Metabolites heterogeneity in nutrient and volatile profiles of discarded kernel part from 17 mango cvs. originated from three localities alongside Egypt (e.g., Suez, Sharqia, Ismailia, and Giza) is comprehensively investigated herein for the first time via a holistic untargeted GC–MS based volatiles. A total of 41 constituents were identified belonging to sugars, fatty acids/esters, amino acids, and sugar alcohols as the major metabolite classes. Data analysis revealed that cvs. from Sharqia province was recorded a variable sugar content. Amongst other cvs. QQS, QRS, and QSS were the most abundant being detected at 297.1, 288.4 and 123.5 µg/mg. These results were further outlined in case of sugar alcohols data being detected at higher levels in QQS and QRS cvs. at 31.7 and 23.7 µg/mg compared with other localities. Major sugar alcohols included ribitol, iditol, pinitol, and myo-inositol, with the ribitol highest level detected in QRS cv. posing it as a potential source of sugar alcohols.
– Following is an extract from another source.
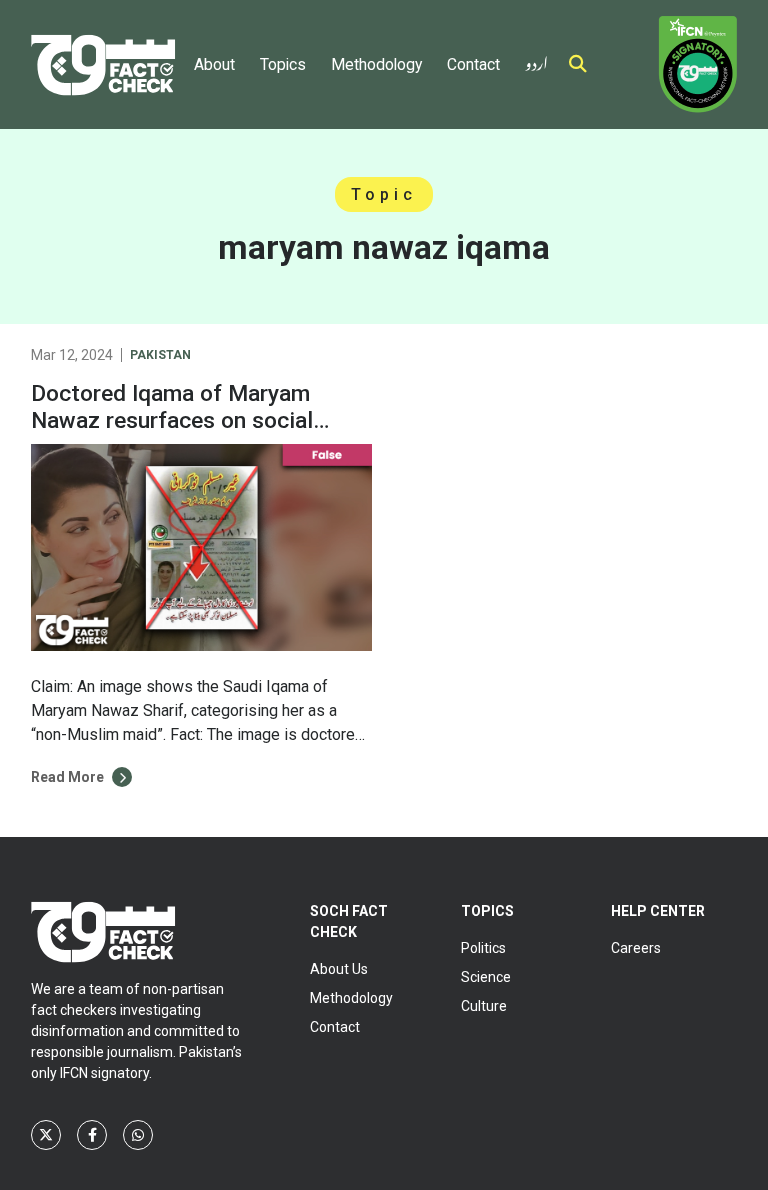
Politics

In terms of novel chemicals detected in mango kernels, butyl caprylate was detected for the first time at 11.7–14.4 µg/mg. Other newly reported phenolics included ginkgol and cardanol in selected specimens at 0.1–13.5 µg/mg. These phytochemicals play a significant role enhancing mango kernels shelf life due to their potential antimicrobial action. In this regard, QQS should be addressed for assessment of its antimicrobial effect owing for its rich cardanol content (13.5 µg/mg). Therefore, the potential use of mango kernels for food or other applications with regard to the obtained characterized chemicals are highly recommended to be considered in nutraceutical preparations and as, for example, substitute of sugar cane and food preservative. MVA data confirmed quantification results and displayed that the premium mango cvs. “Aweis and Fons” were less enriched in sugars such as glucose, fructose, and talose. This might indicate the nutritional differences with the fruit pulps. Such comprehensive metabolite profiling could assist in identifying the best cvs. enriched in a certain chemical for future valorization purposes, and likewise targeting specialized metabolites to be analysed using LC–MS more suited for profiling such class of metabolites.